WORK ITEM:
Repeat exactly the lines from the first line of the records through the line containing "This screenshot has width=1200, height=800.", and nothing more.

Stored data
+ + + + +

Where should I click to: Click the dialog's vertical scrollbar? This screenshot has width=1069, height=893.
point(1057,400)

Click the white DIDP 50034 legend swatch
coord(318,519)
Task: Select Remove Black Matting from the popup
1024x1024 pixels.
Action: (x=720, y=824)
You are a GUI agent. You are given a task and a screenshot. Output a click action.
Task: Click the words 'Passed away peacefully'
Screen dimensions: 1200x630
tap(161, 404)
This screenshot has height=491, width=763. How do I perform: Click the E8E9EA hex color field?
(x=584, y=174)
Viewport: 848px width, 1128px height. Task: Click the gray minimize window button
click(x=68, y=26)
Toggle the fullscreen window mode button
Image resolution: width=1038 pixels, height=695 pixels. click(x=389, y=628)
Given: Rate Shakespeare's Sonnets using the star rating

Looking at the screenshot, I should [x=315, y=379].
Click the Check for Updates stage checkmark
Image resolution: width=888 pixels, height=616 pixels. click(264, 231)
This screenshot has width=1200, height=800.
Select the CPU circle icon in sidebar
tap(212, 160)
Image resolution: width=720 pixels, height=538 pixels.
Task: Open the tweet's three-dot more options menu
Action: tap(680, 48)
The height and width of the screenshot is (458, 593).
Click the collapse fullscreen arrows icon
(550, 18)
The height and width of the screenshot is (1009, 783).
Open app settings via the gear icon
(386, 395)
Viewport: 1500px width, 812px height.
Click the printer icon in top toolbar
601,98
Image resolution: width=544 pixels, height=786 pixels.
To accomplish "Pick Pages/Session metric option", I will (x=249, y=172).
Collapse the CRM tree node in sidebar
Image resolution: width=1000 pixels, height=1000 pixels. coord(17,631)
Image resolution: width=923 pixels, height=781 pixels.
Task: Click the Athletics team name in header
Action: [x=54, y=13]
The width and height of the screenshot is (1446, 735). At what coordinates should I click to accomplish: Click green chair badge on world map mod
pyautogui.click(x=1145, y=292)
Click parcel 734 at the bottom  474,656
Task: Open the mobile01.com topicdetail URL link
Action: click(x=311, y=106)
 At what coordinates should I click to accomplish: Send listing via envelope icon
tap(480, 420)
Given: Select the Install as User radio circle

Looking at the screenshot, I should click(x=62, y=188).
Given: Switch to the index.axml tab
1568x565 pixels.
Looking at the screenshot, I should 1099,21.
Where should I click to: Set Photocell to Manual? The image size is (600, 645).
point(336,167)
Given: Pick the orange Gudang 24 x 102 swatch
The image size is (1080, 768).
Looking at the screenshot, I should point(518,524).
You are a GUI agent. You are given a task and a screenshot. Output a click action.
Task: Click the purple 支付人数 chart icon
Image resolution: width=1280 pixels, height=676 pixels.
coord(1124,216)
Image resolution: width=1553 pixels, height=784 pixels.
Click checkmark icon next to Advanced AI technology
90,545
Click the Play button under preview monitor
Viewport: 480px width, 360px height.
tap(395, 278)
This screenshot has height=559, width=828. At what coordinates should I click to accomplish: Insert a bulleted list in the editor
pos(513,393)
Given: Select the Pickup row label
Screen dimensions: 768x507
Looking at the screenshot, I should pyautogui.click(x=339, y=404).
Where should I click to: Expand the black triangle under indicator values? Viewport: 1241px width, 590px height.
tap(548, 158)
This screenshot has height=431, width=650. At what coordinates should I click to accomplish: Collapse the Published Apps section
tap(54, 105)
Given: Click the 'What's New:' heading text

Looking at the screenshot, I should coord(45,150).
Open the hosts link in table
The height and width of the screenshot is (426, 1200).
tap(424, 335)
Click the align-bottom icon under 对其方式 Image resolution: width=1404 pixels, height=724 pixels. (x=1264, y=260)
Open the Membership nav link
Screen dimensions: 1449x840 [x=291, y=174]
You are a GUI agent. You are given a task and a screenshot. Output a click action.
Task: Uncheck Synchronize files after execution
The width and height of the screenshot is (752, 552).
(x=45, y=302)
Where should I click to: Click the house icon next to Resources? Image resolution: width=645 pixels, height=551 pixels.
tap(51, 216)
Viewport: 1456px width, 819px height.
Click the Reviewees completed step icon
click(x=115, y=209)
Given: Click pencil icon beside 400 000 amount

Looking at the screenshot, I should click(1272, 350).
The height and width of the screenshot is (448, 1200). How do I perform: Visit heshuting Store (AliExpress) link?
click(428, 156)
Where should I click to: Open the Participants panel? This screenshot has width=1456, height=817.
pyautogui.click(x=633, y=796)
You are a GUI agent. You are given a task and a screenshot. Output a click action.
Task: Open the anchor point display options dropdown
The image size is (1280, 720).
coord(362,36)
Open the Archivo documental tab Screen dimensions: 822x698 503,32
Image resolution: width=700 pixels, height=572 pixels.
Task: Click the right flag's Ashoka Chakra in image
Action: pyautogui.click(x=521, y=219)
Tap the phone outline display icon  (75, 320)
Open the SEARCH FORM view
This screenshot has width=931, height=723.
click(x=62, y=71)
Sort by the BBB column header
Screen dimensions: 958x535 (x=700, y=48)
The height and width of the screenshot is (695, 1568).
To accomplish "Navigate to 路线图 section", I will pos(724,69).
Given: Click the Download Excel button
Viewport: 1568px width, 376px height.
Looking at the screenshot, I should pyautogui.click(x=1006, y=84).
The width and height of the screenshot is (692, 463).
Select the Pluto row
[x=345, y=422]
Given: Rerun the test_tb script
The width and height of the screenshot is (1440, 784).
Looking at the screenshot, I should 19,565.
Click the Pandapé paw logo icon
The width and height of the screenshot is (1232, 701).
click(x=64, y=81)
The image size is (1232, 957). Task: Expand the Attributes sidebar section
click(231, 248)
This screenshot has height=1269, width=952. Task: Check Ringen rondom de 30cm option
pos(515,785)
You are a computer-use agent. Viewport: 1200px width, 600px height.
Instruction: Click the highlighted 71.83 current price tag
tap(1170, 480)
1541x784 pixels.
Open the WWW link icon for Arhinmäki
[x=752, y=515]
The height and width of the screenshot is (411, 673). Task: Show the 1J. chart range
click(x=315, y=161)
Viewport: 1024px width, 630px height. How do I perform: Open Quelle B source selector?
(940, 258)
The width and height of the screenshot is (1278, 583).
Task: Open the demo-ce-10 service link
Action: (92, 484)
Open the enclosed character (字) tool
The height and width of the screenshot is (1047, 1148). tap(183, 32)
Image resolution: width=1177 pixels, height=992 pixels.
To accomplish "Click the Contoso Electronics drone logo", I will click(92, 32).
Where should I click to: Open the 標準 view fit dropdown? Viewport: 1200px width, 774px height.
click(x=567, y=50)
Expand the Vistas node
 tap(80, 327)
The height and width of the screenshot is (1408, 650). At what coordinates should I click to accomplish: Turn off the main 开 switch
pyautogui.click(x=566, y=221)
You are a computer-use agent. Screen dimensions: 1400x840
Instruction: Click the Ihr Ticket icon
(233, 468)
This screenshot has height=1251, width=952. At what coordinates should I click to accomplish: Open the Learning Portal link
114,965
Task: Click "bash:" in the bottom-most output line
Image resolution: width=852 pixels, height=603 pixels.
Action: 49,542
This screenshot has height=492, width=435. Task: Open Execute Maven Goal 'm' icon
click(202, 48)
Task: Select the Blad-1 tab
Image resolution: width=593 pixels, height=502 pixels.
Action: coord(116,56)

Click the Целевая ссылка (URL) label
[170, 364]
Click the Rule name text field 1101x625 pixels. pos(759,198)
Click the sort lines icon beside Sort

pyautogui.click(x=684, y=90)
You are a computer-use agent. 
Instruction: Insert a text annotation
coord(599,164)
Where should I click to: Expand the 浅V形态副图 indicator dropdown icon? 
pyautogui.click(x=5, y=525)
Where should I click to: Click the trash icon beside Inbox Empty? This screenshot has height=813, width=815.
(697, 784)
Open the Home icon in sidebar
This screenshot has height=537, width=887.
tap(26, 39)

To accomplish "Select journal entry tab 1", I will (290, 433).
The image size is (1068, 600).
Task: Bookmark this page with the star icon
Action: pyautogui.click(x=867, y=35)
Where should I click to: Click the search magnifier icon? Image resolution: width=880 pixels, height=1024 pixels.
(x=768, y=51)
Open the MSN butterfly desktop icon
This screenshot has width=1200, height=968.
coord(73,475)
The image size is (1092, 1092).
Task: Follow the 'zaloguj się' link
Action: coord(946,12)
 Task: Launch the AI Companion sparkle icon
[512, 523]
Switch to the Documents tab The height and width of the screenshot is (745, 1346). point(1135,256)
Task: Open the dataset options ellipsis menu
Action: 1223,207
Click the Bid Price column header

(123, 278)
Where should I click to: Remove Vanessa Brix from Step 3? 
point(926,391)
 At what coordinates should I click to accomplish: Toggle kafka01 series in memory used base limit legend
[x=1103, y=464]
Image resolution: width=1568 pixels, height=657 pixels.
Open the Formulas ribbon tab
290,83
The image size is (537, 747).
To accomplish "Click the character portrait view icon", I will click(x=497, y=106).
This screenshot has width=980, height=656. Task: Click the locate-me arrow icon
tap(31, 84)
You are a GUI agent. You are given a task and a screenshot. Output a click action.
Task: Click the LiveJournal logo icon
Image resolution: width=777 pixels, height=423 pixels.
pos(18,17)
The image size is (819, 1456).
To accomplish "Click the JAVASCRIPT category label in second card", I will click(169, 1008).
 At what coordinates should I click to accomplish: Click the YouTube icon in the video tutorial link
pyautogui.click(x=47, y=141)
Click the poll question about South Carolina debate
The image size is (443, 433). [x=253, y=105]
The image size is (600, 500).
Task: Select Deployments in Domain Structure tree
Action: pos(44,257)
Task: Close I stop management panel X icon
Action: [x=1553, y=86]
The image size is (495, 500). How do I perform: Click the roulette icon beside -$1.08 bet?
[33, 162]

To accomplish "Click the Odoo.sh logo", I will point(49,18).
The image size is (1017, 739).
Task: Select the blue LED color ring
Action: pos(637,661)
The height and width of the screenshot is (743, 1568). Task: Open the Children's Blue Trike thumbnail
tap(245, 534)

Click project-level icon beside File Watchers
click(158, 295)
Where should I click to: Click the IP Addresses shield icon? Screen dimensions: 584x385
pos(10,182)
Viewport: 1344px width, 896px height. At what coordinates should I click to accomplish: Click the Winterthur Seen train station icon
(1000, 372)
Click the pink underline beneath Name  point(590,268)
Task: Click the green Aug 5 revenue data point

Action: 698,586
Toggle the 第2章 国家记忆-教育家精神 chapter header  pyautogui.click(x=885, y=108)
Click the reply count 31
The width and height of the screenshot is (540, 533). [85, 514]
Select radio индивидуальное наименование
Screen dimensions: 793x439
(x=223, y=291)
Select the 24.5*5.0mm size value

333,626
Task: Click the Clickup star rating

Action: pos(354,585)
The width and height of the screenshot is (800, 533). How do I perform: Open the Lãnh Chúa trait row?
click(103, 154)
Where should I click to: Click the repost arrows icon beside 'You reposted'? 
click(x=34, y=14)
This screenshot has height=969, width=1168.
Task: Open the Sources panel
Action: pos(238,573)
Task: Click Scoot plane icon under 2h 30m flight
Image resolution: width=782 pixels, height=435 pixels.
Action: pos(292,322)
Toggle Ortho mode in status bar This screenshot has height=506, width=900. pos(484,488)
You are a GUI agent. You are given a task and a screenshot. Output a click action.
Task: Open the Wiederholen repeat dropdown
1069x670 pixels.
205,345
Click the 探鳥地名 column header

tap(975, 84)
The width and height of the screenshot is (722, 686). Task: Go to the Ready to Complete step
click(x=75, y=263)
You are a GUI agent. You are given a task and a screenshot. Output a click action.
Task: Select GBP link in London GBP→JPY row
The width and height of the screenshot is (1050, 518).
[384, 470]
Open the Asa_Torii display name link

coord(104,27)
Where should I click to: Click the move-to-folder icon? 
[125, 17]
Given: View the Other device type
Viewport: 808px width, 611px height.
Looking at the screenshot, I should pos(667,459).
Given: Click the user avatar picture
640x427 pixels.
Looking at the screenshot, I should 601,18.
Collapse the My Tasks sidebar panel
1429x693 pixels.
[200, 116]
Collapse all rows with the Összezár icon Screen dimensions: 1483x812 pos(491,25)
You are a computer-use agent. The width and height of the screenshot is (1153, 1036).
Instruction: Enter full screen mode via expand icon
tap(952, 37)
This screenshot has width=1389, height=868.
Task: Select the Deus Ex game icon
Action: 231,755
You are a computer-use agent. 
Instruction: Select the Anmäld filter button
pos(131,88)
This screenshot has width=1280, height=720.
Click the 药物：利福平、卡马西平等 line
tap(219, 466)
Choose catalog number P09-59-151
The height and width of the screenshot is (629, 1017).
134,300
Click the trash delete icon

+ + + + +

EXERCISE SOLUTION:
Where should I click to: Click the dialog's vertical scrollbar? This screenshot has width=1069, height=893.
point(1057,400)

Click the white DIDP 50034 legend swatch
coord(318,519)
Task: Select Remove Black Matting from the popup
1024x1024 pixels.
Action: (x=720, y=824)
You are a GUI agent. You are given a task and a screenshot. Output a click action.
Task: Click the words 'Passed away peacefully'
Screen dimensions: 1200x630
tap(161, 404)
This screenshot has height=491, width=763. How do I perform: Click the E8E9EA hex color field?
(x=584, y=174)
Viewport: 848px width, 1128px height. Task: Click the gray minimize window button
click(x=68, y=26)
Toggle the fullscreen window mode button
Image resolution: width=1038 pixels, height=695 pixels. click(x=389, y=628)
Given: Rate Shakespeare's Sonnets using the star rating

Looking at the screenshot, I should [x=315, y=379].
Click the Check for Updates stage checkmark
Image resolution: width=888 pixels, height=616 pixels. click(264, 231)
This screenshot has width=1200, height=800.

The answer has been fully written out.